▸ Goal 1:
Reproduce the diffusion policy paper summary below word for word, starting at "Conference: ICCV 2025" and ending at "real tasks +8.6%).".
▸ Goal 2:
Carry on the summary of the 4D Diffusion Policy paper below, picking up right after its last sentence.

▸ Document passage:
--*--

Skip to content

Spatial-Temporal Aware Visuomotor Diffusion Policy Learning

Conference: ICCV 2025 arXiv: 2507.06710 Code: Project Page Area: 3D Vision / Robot Manipulation Keywords: Visual Imitation Learning, Diffusion Policy, 3D Gaussian Splatting, 4D Spatial-Temporal Awareness, World Model, Dexterous Manipulation

TL;DR

This paper proposes the 4D Diffusion Policy (DP4), which injects 3D spatial and 4D spatial-temporal awareness into a diffusion policy via a dynamic Gaussian world model, achieving substantial improvements over baselines across 17 simulation tasks and 3 real-robot tasks (Adroit +16.4%, DexArt +14%, RLBench +6.45%, real tasks +8.6%).

--*--

▸ Provided records:
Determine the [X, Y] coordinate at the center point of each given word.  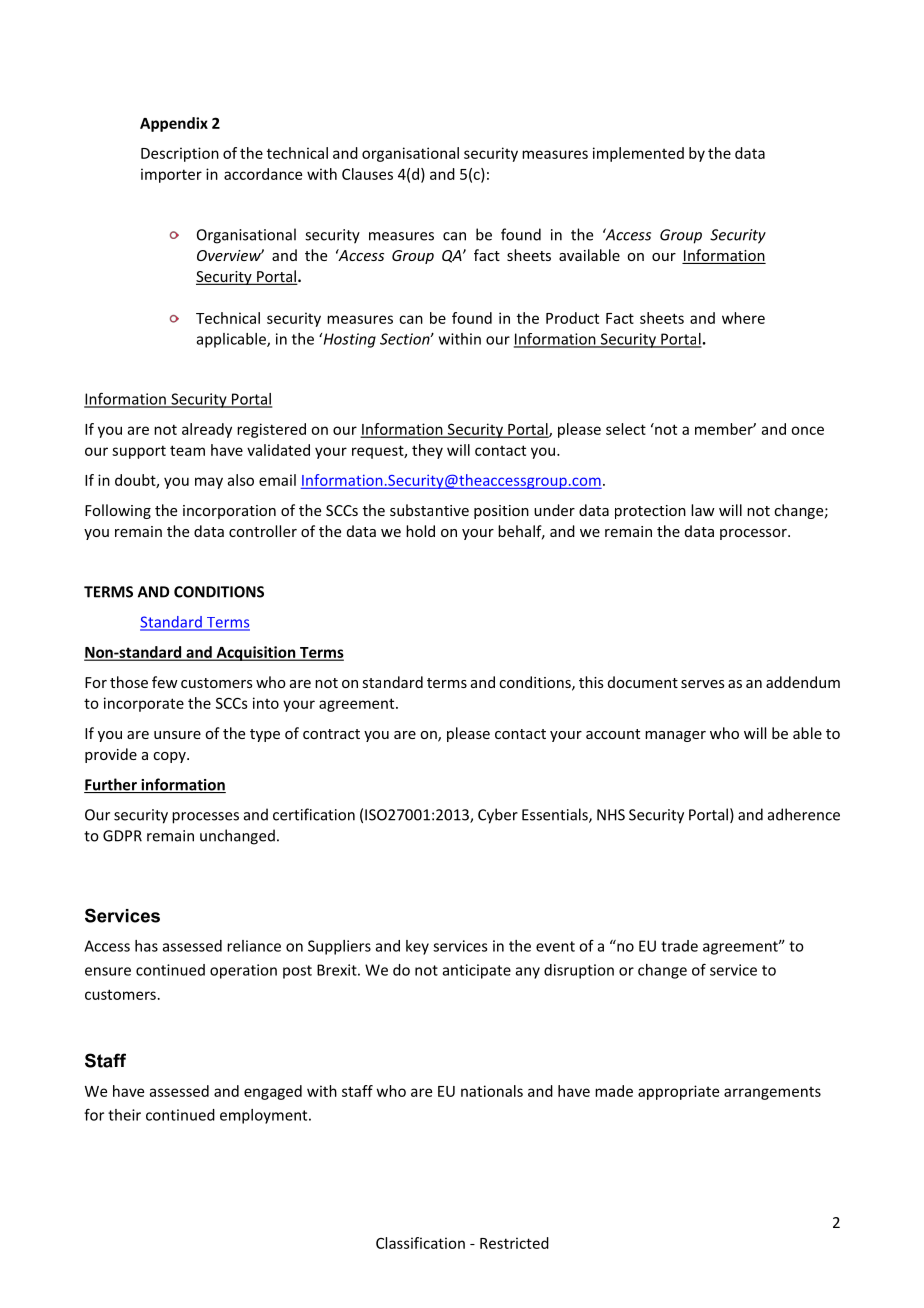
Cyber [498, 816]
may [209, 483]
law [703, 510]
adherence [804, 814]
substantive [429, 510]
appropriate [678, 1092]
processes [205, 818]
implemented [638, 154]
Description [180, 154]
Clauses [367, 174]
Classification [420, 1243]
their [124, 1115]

--*--

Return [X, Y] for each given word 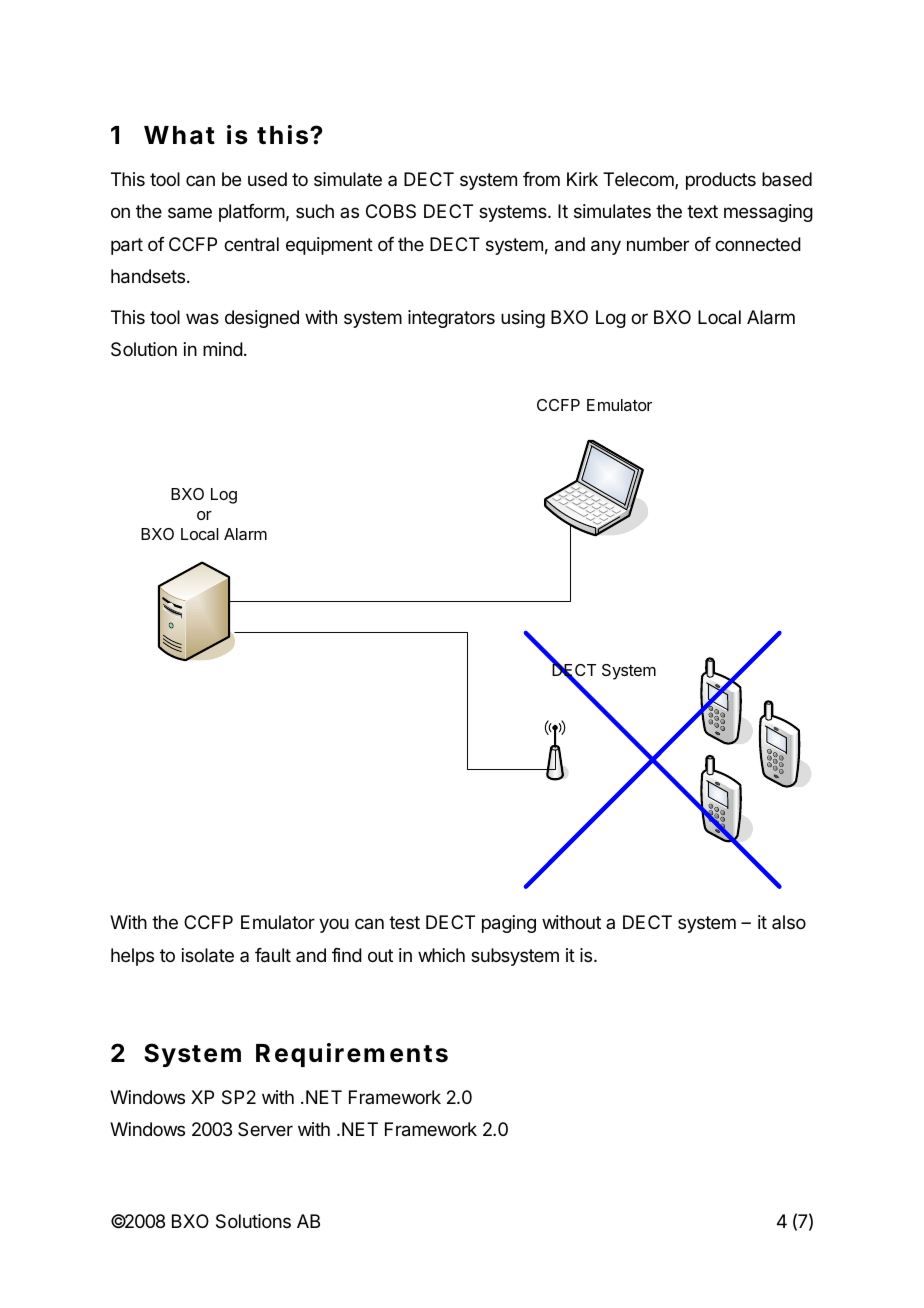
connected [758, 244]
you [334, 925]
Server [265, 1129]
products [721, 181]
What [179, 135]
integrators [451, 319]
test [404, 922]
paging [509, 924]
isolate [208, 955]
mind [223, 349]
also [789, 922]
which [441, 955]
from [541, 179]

--*--

▸ Exercise answer 1:
Conference: ICCV 2025 arXiv: 2507.06710 Code: Project Page Area: 3D Vision / Robot Manipulation Keywords: Visual Imitation Learning, Diffusion Policy, 3D Gaussian Splatting, 4D Spatial-Temporal Awareness, World Model, Dexterous Manipulation

TL;DR

This paper proposes the 4D Diffusion Policy (DP4), which injects 3D spatial and 4D spatial-temporal awareness into a diffusion policy via a dynamic Gaussian world model, achieving substantial improvements over baselines across 17 simulation tasks and 3 real-robot tasks (Adroit +16.4%, DexArt +14%, RLBench +6.45%, real tasks +8.6%).

▸ Exercise answer 2:
Background & Motivation

Visual Imitation Learning is an effective paradigm for training robots to perform complex tasks, with notable progress in object grasping, legged locomotion, and dexterous manipulation. However, existing methods suffer from two fundamental bottlenecks:

Reliance on Behavior Cloning: Mainstream methods perform behavior cloning by supervising historical trajectories, passively imitating expert actions without genuinely understanding the physical structure of the environment.

Lack of Spatial-Temporal Awareness: Such methods can neither accurately capture the 3D spatial structure of the current scene (e.g., precise object positions and geometry) nor model the 4D spatial-temporal dynamics during interaction (e.g., object motion tendencies).

This makes conventional approaches prone to failure when scenes change or precise object interaction is required. For instance, in a hammer-nail task, imitating the hammering motion without understanding the 3D position of the nail leads to frequent misses.

Core Problem: How can a diffusion policy model learn not only how to move, but also what the environment looks like and how it will change?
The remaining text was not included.